Podemos estar solos. Tenemos que estar solos. A veces. Hasta que un día, un pájaro que llora nos ofrece su compañía inevitable. O, a lo mejor, se nos ocurre que sería una buena idea llenar el mundo de huecos y pozos y nos levantamos de ahí, para ir hasta allá con una pala. O vemos caminar en el cielo a los muertos, en el cielo limpio y azul, sin nubes. Y, sentados en la mesa de una boda ajena, con amigos eventuales, con la tarde encima, señalamos arriba un lugar que nunca vimos y probamos decir: aquello podría ser algo, aquello podría ser alguien, aquello podría ser alguna cosa que nos importe y nos conmueva. Es decir, hasta que un día, leemos estos cuentos.
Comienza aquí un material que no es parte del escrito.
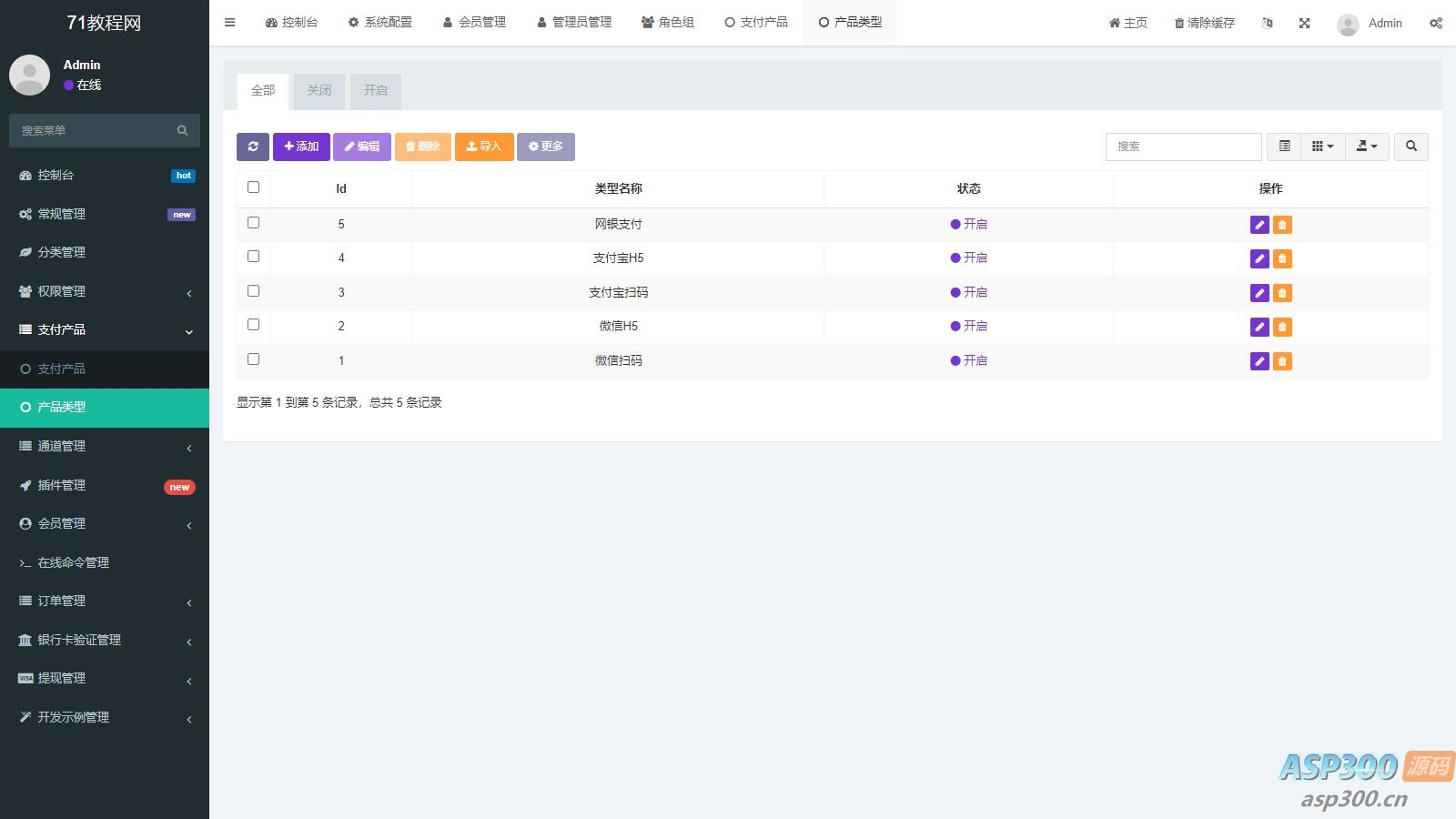Click the search magnifier button beside export
Image resolution: width=1456 pixels, height=819 pixels.
[1410, 147]
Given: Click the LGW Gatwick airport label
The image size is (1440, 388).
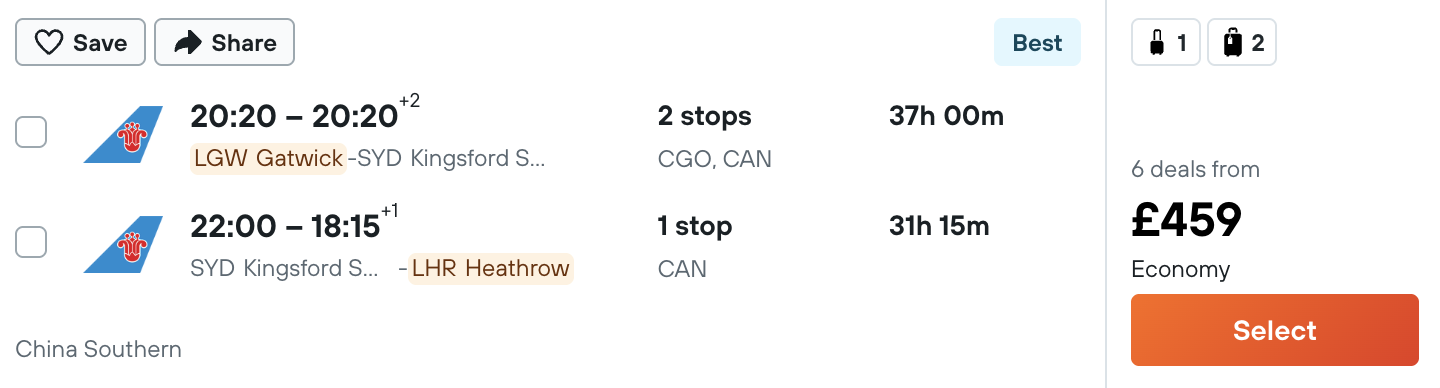Looking at the screenshot, I should [268, 158].
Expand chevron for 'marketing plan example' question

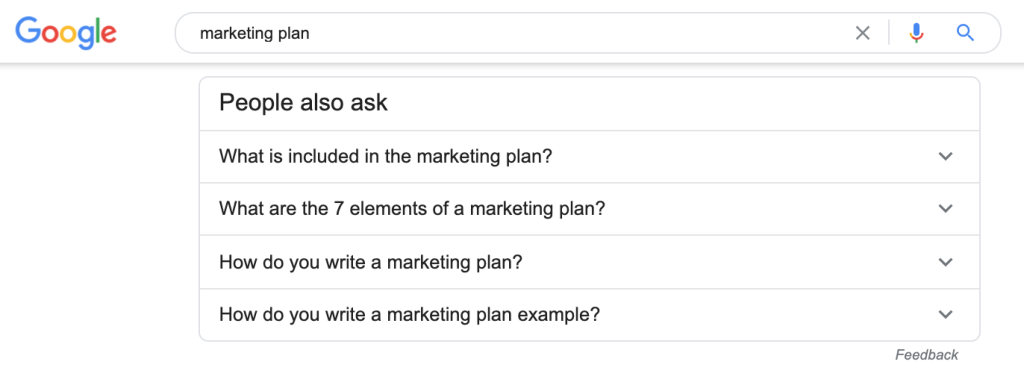945,315
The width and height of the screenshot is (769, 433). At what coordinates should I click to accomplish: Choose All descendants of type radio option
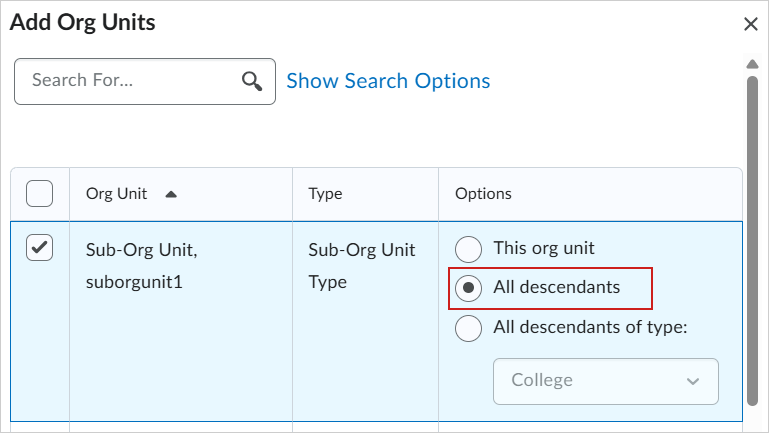tap(468, 328)
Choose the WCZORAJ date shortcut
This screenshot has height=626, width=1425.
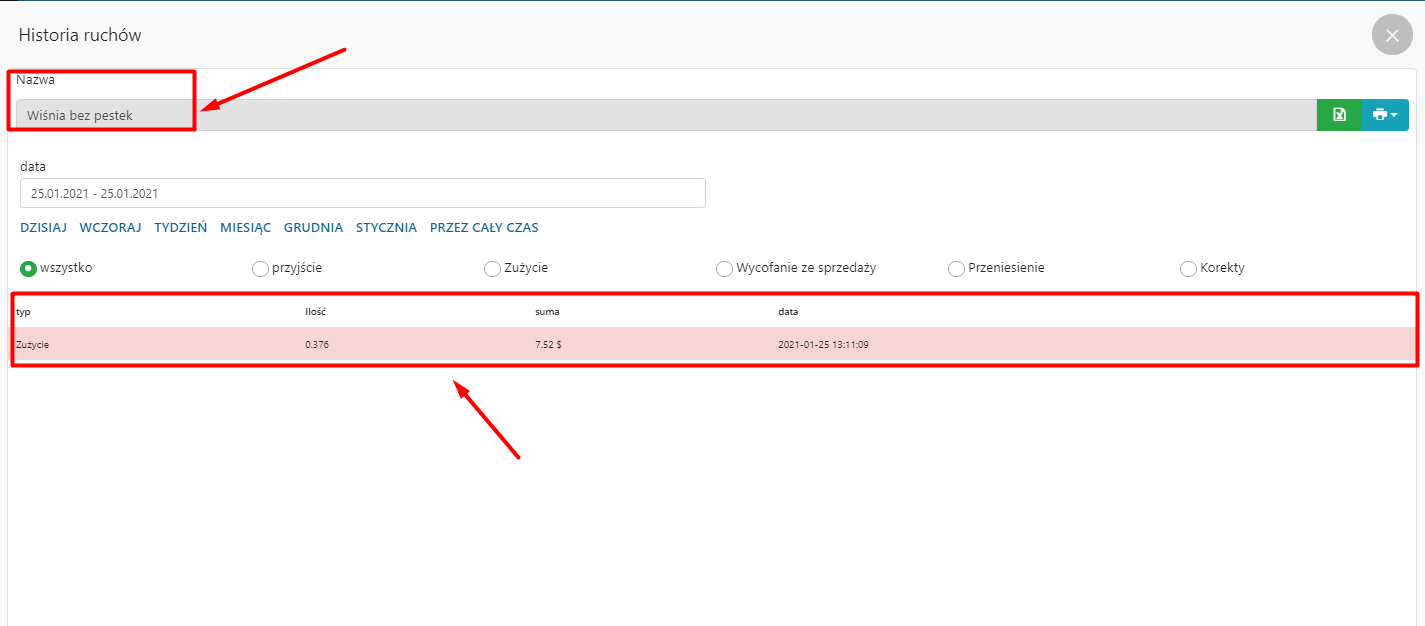point(110,228)
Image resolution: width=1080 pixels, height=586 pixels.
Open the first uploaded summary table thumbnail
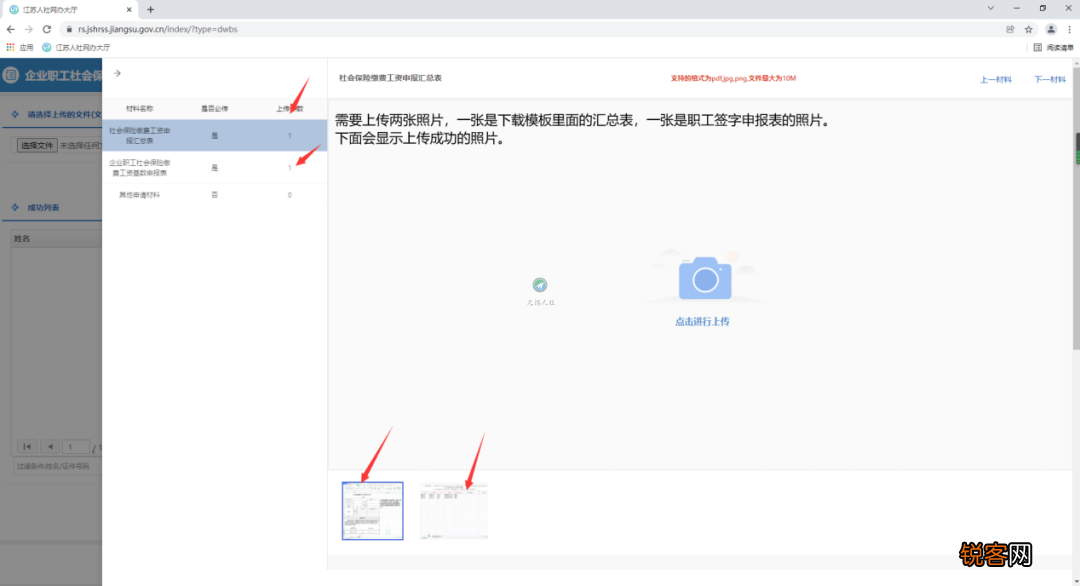372,510

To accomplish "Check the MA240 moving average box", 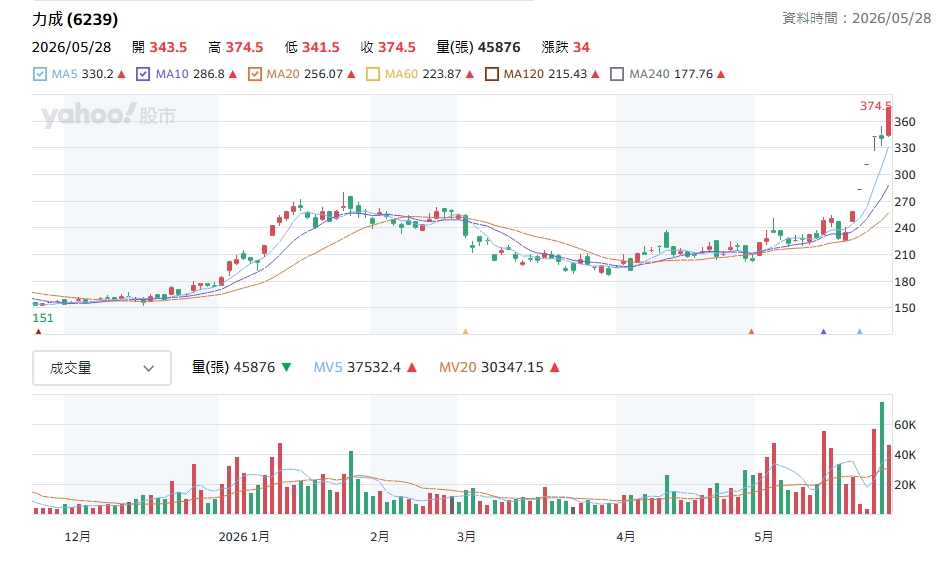I will (617, 74).
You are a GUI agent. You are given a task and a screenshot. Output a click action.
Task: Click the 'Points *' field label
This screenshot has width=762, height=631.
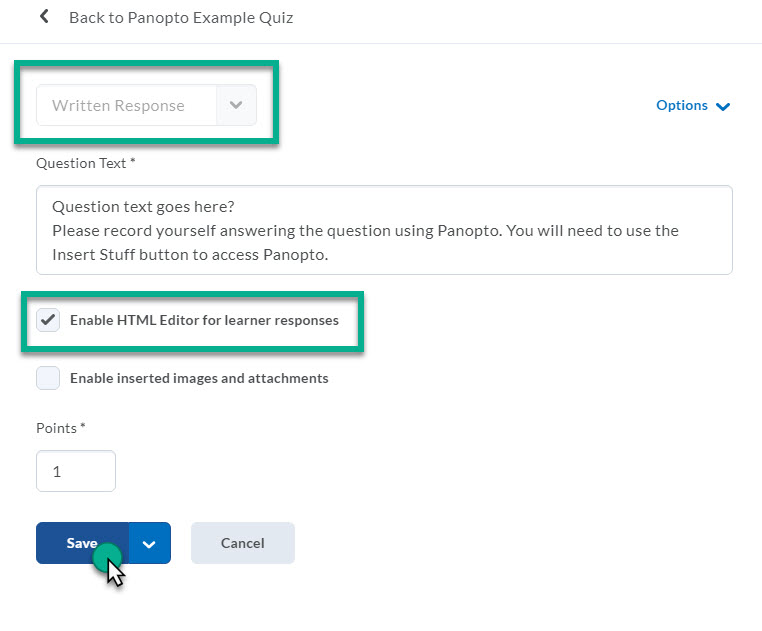(x=60, y=428)
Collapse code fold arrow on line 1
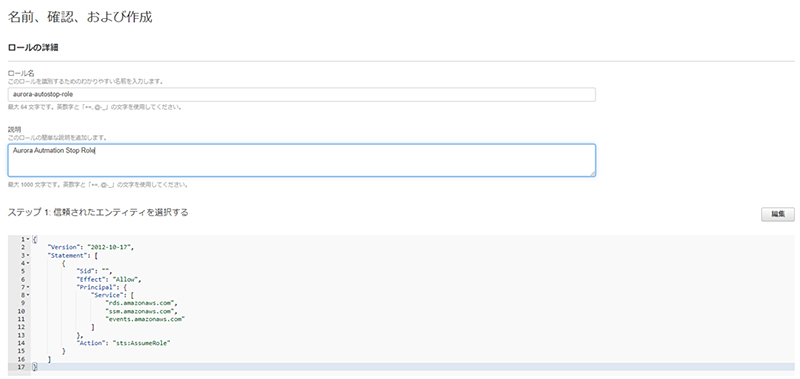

Solos y quietos podemos estar. Leyendo estos cuentos y dejando que nos caiga encima una garúa dulce en estos días aciagos. Que son todos los días. A veces. Porque hay, encima nuestro, cuando leemos estos cuentos de Eloy Tizón, dos manos que, divinas, generosas, exprimen la vida común y ofrecen un jugo dulce y ácido, un remanso fresco de literatura.
Así nos lavamos la rutina sosa, hacia esa frescura abrimos la sed de formas nuevas. Estos cuentos son paseos por lo que podría ser, por lo que dejamos pasar, por la belleza del detalle expuesto. Una invitación a pasear en el capricho y el anhelo.